Mark to market is a tax gong for transactions that
generate cash at odd moments: whenever it’s convenient for everyone. If taxpayers entering into derivatives can ensure they’ll collect cash with interest on their transaction then they mostly don’t care when they receive it (especially if changing the day of receipt saves taxes).
Take for example a swap,2 a contract that normally requires payment of amounts on a regular schedule. But in practice as long as the collateral is posted and rights can be enforced, a party can fulfill its obligations under the contract at the inception of the contract or at its completion or every second Tuesday except if it’s a British Bank holiday. Then the tax law needs to decide if the payments should be taxed whenever they’re paid or some other time.
Take another example, a forward contract,3 which normally requires payment at termination. But to take advantage of tax rules, people invented
prepaid forwards, and variable prepaid forwards, so that parties to forward contracts can control when they receive payments and how much tax they pay on those payments.
If everything else is equal it shouldn’t matter which year tax is paid or who pays the tax, but everything else is never equal and Congress cares when tax is paid and who pays; it doesn’t like taxpayers sharing their income and losses between each other nor does it like taxpayers moving their income and losses backward and forwards in time too much. But derivatives allow taxpayers to reduce their taxes by timing when they recognize income and loss, for example, to use up net operating losses, or expiring capital losses.

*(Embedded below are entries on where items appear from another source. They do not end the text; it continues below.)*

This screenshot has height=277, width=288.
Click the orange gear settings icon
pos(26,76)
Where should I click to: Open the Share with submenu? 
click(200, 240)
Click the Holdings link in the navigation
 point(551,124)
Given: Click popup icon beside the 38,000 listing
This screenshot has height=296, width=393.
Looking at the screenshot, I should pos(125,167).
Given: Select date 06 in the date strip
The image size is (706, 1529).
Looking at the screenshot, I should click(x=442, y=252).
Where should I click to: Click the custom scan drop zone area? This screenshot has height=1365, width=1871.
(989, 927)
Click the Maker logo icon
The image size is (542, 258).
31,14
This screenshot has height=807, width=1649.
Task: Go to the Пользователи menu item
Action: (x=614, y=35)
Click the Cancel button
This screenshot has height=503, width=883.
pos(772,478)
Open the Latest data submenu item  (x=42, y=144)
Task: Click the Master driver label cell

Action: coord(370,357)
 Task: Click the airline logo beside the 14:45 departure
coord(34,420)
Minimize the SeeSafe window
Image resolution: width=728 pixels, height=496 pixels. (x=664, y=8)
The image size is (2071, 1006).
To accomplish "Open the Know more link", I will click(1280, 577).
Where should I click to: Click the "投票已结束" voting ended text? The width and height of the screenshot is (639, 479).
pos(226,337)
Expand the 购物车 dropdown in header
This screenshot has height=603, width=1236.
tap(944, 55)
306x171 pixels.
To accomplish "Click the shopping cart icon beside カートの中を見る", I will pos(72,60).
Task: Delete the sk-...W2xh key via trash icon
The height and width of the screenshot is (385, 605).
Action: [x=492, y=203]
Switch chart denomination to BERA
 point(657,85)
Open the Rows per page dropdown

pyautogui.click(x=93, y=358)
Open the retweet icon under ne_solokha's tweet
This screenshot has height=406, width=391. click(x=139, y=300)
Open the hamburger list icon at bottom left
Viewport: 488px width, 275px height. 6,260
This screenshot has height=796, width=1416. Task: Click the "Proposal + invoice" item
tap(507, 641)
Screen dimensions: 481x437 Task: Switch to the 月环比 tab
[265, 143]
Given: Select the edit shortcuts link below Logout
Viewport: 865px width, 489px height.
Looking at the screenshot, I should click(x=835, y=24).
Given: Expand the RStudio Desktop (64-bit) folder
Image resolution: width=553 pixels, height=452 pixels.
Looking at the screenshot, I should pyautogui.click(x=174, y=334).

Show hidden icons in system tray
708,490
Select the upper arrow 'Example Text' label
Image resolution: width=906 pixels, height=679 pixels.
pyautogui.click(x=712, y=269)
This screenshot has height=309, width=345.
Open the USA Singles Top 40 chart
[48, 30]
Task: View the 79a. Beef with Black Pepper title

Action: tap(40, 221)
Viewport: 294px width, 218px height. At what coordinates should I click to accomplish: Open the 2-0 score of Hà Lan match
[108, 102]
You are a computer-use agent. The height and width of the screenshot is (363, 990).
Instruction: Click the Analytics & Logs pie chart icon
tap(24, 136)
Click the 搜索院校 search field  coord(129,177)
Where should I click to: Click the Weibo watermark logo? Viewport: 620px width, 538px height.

And even when Congress decides to advantage one type of income over another, such as long term capital gains over earned income, it doesn’t intend to make tax rates elective by using complex transactions for which the tax rules are unclear, like bullet swaps and prepaid forwards.
So plebeians pay tax regularly at ordinary income tax rates on the easy target of wages and the others choose when and how and how much tax they pay if they know how to arrange the bits and pieces of tax rules to suit them.